**PASSAGE FOR REVIEW**
^^^^^^^^^^^^^^^^

Wednesday 18 November 2009

Things to do with chillis



November 10, 2009: I grow chillis in my back garden in tubs - three plants to a tub. Even in poor summers, they produce a crop which provides me with plenty of chillis to keep us going over winter and into the next year, and enough to share with family and friends as well. This year, I grew four varieties: Cayenne, Joe's Long Cayenne (and they were long - up to 6inches); Numex Twilight and Fiesta. The last two look like little chilli-coloured bullets and are much hotter than the others.
In previous years I have tried jalapenos (reliable but a trifle dull), orange cayenne and Big Sun; I'm also looking for some dwarf varieties for next year.
What I like about growing chillis, apart from the fact that they are very attractive plants and ridiculously easy to grow, is that you never really have a glut that's overwhelming. There are lots of things you can do with chillis and they keep well on the plant or in the bottom of the fridge while you find time to hang them up or make that jelly.

Pickled chillis

A straightforward pickling recipe from Jamie Oliver’s Naked Chef. He stipulates medium green chillis; I use this recipe for my little bullet-shaped flavour bombs. They lose their colour a little bit in the brine, but none of their flavour.
600g chillis
15 black peppercorns
5 bay leaves
2 tbsp coriander seeds
5 tsps salt
6 heaped tbsps caster sugar
1l white wine vinegar or rice vinegar
Sterilise a large jar by washing, then rinsing, in very hot soapy water. Then leave the jars to dry in the oven at 120 degrees. (Jamie doesn’t say you should do this; I always think, why not?)
Carefully score the chillis from the stalk end to the tip one one side only and remove the seeds (use the handle of a teaspoon for this). Pour boiling water over the chillis, let them sit for 5 mins, then drain. This will get rid of most of the seeds left behind.
Next put your black peppercorns, bay leaves, coriander, chillis and salt into a large jar or other airtight container. Put the sugar and the vinegar into a pan and heta until the sugar is fully dissolved. When this is quite hot but not boiling, pour into the jar with the chillis. Allow it to cool down nd then put the lid on, put into the fridge and lave for a minimum of two weeks before using, They will keep in the fridge for at least 4 months. (Mine keep for over a year, by which time I‘ve eaten them all.)

Pickled plums with chillis
You get two for the price of one here: hot pickled plums and sweet pickled chillis
20 plums
10 whole red chillis
250ml white wine or cider vinegar
400ml water
300g sugar
5 bay leaves
2 star anise
2 cloves
½ teasp chilli powder or chilli flakes (optional)
1 teasp salt
Sterilise jars by washing, then rinsing, in very hot soapy water. Then leave the jars to dry in the oven at 120 degrees.

^^^^^^^^^^^^^^^^

**LIST OF TASKS**
**a)** Output the stretch of the post about growing chillis from "November 10, 2009: I" through "for next year.", word for word.
**b)** In the post about growing chillis, how many plants does the writer put in each tub?
**c)** Supply the next part of the post about growing chillis, picking up right after its final sentence.

**EXERCISE DATA**
^^^^^^^^^^^^^^^^

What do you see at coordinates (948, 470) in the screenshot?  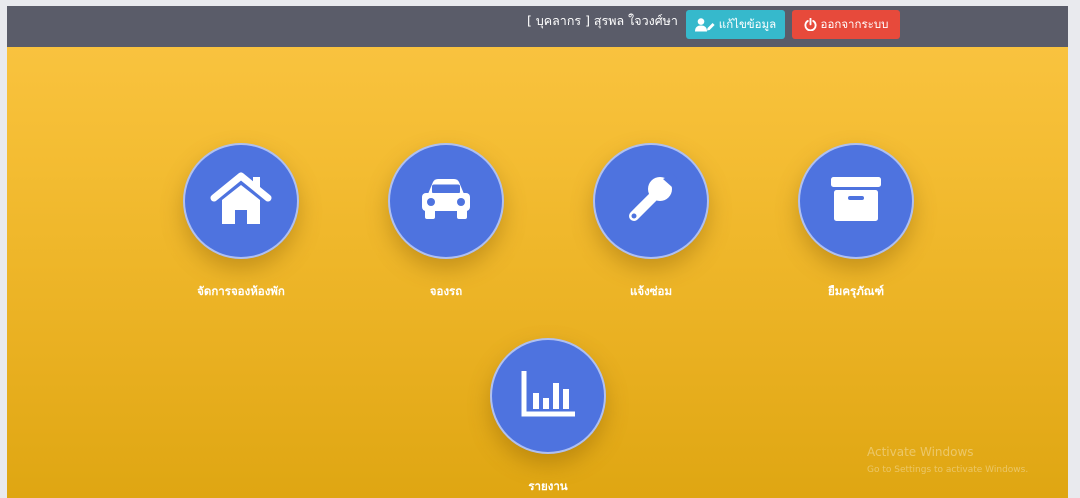 I see `watermark-subtitle: Go to Settings to activate Windows.` at bounding box center [948, 470].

^^^^^^^^^^^^^^^^

**RESPONSES BY ITEM NUMBER**
**a)**
November 10, 2009: I grow chillis in my back garden in tubs - three plants to a tub. Even in poor summers, they produce a crop which provides me with plenty of chillis to keep us going over winter and into the next year, and enough to share with family and friends as well. This year, I grew four varieties: Cayenne, Joe's Long Cayenne (and they were long - up to 6inches); Numex Twilight and Fiesta. The last two look like little chilli-coloured bullets and are much hotter than the others.
In previous years I have tried jalapenos (reliable but a trifle dull), orange cayenne and Big Sun; I'm also looking for some dwarf varieties for next year.

**b)** Three plants to a tub.

**c)**
Wash the plums, dry them, cut in half lengthways and remove the stones. Wash and dry the chillis, trim the stalks and pierce the chillis a few times.
Heat the vinegar, water, sugar, spices and salt in a pan. Pack the plums, chillis and bay leaves evenly among the jars. When the pickling liquor comes to the boil, remove from the heat and pour into the jars. Stir the jars with a clean spoon to let any trapped air escape, the seal the jars and cover. Leave to cool, then put into the fridge.

Frozen chillis
Destalk the chillis and remove the seeds if you wish. Chop roughly and put in the goblet of a blender with a little water to help swish them along. Blend until you have a rough puree. Squash the pulp into ice cube trays and freeze, then pop the cubes into polythene freezer-proof bags. Every time you want a chilli hit, you can either use a whole cube or chip a bit off as required.


Dried chillis
Thread a needle with ordinary sewing thread and tie the ends in a knot so that you have a double strand to sew with. Then thread the chillis together – just push the needle through the stalk of each chilli. Once you have your chilli ‘chain’, hang it up somewhere with plenty of airflow. Mine are suspended from the top of the kitchen cabinets immediately above the cooker hood. Then every time you want a chilli, just snip one off with scissors.

These keep for months, although they will lose colour a little bit.

Chilli jelly
This is based on Nigella Lawson’s beautiful chilli-flecked jelly or jam, the recipe for which is published in her Christmas book and also at http://www.nigella.com/recipe/recipe_detail.aspx?rid=20157. I say based on because the first time I tried it, it needed longer than the 10-minute boil that Nigella stipulates and I ended up finding it easier to test for a set the traditional way, even though Nigella says this is all too difficult and time-consuming (no, it isn’t). Since then I have also used apple juice as well as water as the base liquor which I think gives it a deeper, more fruity flavour – without being obviously appley. But I love having the fragments of chilli suspended in the jelly in the way that Nigella suggests, so this recipe is a mixture of hers and my own.
150g long fresh red chillies.
150g red peppers
1kg jam sugar
475ml cider, apple or white wine vinegar
2 apples
300ml water
Juice of one lemon
Squeeze the lemon juice into a large pan. Add 75ml of the vinegar. Chop the apples roughly – no need to peel or core them – and add to the pan along with the water. Bring to the boil and simmer for an hour. Strain overnight through a jellybag, leaving the liquid to drip through into a bowl underneath. You should end up with about 250ml apple juice.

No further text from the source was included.